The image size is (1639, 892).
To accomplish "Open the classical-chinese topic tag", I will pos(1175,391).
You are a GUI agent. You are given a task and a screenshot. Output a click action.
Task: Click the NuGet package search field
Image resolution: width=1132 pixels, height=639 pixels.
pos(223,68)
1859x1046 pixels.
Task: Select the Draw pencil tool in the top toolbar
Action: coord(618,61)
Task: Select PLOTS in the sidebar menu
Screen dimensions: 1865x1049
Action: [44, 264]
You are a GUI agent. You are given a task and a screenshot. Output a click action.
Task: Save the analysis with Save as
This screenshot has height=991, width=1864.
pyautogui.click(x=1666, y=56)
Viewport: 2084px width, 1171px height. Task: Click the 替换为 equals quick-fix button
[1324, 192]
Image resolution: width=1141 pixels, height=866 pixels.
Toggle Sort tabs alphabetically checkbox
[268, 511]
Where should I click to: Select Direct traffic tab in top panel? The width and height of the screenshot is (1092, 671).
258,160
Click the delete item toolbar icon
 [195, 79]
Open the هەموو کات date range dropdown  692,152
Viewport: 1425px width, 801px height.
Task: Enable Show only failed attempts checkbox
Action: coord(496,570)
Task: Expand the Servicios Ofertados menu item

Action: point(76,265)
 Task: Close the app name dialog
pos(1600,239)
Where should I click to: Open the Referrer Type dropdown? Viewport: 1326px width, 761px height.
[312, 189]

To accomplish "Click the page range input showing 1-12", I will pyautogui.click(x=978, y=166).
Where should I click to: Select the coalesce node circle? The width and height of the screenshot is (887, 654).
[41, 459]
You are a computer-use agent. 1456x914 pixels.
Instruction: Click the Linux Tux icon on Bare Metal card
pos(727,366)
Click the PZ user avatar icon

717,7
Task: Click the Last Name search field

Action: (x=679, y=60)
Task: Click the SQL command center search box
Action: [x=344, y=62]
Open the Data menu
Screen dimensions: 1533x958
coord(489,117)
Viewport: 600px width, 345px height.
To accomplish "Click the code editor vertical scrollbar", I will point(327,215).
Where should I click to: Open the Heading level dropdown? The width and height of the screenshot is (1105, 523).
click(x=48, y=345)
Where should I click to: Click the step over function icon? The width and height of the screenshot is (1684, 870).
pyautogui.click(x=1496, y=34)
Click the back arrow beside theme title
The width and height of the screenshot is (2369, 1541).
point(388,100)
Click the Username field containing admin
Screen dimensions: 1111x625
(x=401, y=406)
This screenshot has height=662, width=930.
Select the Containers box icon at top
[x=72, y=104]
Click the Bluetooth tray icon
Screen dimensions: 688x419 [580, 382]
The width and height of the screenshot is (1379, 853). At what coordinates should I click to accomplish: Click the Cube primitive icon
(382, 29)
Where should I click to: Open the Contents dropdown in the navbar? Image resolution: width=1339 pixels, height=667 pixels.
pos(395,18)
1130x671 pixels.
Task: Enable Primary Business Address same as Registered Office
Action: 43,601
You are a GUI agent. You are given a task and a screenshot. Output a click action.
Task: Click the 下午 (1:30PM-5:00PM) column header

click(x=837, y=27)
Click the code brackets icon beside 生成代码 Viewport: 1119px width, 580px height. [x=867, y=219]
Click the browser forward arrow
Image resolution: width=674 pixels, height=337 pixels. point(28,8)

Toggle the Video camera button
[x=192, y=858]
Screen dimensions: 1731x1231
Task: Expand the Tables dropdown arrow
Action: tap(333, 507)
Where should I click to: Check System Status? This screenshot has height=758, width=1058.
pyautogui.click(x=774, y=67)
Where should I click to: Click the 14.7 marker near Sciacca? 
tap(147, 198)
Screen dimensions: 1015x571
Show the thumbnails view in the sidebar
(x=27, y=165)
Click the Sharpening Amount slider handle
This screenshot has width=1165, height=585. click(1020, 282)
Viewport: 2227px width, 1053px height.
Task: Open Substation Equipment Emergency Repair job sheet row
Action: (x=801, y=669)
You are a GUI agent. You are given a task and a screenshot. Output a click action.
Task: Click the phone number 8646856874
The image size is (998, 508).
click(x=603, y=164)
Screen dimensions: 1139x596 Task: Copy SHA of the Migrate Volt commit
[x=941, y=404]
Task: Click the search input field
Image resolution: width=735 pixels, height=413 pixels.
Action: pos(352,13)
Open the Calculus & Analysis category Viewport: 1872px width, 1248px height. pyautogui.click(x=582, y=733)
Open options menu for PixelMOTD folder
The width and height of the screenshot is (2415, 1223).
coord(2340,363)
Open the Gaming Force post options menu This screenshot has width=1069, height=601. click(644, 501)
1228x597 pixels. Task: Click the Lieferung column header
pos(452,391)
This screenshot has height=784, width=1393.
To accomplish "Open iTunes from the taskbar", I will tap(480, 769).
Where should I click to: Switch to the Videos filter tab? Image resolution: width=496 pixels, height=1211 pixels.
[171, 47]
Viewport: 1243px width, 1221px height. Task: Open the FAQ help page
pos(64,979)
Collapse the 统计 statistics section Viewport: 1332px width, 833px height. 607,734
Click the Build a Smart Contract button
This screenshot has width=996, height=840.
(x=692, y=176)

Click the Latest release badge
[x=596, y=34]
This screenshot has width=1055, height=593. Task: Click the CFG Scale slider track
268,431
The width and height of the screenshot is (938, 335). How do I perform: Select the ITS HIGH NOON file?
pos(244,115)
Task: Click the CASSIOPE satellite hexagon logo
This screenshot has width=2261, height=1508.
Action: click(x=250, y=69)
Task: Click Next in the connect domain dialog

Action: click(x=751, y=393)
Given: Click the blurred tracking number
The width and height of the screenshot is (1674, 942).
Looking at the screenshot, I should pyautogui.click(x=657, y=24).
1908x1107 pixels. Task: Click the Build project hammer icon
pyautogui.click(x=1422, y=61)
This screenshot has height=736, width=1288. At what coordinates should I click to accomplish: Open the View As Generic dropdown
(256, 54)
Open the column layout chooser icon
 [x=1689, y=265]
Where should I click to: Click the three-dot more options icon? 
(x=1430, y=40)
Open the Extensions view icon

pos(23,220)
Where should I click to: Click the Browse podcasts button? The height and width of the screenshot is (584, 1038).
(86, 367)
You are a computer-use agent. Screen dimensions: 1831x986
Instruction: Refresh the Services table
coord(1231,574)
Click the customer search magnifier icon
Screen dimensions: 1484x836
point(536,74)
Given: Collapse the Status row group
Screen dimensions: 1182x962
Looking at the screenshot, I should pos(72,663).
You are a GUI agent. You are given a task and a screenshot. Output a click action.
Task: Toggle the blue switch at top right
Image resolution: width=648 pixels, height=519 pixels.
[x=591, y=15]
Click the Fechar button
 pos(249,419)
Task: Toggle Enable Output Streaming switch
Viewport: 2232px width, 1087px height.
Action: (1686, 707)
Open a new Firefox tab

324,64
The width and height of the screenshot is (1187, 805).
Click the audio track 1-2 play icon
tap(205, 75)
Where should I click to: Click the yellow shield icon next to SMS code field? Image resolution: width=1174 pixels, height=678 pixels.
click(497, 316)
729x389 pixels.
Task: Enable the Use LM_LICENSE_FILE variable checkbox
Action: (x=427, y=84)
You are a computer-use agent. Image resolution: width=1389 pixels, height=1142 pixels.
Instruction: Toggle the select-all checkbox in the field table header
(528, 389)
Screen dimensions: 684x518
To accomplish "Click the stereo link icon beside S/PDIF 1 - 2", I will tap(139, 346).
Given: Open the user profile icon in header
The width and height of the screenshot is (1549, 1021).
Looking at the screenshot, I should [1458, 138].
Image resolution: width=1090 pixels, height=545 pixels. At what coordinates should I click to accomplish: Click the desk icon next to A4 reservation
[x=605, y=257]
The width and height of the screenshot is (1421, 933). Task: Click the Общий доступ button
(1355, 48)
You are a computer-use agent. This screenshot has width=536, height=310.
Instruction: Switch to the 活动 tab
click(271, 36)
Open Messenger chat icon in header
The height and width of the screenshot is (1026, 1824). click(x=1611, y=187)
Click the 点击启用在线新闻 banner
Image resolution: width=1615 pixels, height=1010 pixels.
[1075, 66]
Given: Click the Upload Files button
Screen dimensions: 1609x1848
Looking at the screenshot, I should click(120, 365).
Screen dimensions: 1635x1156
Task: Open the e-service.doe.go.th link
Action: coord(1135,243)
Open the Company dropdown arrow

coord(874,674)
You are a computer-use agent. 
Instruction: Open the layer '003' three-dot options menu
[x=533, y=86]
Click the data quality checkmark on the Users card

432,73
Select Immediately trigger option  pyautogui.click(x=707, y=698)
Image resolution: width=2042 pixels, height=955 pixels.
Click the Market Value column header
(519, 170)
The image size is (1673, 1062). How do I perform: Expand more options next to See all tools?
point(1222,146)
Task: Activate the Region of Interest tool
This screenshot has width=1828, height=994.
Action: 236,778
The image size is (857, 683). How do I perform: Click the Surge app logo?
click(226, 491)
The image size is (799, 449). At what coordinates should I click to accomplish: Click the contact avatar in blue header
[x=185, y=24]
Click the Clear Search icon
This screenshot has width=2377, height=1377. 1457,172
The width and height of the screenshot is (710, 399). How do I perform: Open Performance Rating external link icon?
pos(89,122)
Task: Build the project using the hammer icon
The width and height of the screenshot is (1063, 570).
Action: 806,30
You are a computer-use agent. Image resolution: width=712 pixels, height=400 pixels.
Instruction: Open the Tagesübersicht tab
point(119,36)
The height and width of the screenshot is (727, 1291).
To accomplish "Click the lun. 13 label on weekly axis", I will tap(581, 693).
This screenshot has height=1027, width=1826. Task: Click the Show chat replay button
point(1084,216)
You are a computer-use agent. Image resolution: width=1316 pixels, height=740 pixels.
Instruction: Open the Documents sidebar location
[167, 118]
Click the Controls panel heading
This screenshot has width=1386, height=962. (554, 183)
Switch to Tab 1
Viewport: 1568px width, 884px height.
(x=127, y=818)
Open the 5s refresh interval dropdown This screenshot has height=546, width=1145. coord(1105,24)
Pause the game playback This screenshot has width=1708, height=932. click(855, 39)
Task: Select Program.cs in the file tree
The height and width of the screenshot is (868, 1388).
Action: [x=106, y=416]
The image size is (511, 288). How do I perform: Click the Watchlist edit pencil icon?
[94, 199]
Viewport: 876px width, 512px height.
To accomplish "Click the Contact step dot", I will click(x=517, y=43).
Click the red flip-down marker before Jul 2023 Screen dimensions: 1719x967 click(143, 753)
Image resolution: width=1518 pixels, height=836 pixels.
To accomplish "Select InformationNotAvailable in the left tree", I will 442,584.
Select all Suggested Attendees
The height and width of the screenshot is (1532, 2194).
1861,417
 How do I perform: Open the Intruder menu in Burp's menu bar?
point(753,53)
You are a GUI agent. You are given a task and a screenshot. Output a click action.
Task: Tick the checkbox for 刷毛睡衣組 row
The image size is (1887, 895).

----

• _Your instructions_
Write the opening line of the data above and every line after it, exactly, stopping once you have written the line with "Task: Save the analysis with Save as".

• _Response area_
The image size is (1639, 892).
To accomplish "Open the classical-chinese topic tag", I will pos(1175,391).
You are a GUI agent. You are given a task and a screenshot. Output a click action.
Task: Click the NuGet package search field
Image resolution: width=1132 pixels, height=639 pixels.
pos(223,68)
1859x1046 pixels.
Task: Select the Draw pencil tool in the top toolbar
Action: coord(618,61)
Task: Select PLOTS in the sidebar menu
Screen dimensions: 1865x1049
Action: [44, 264]
You are a GUI agent. You are given a task and a screenshot. Output a click action.
Task: Save the analysis with Save as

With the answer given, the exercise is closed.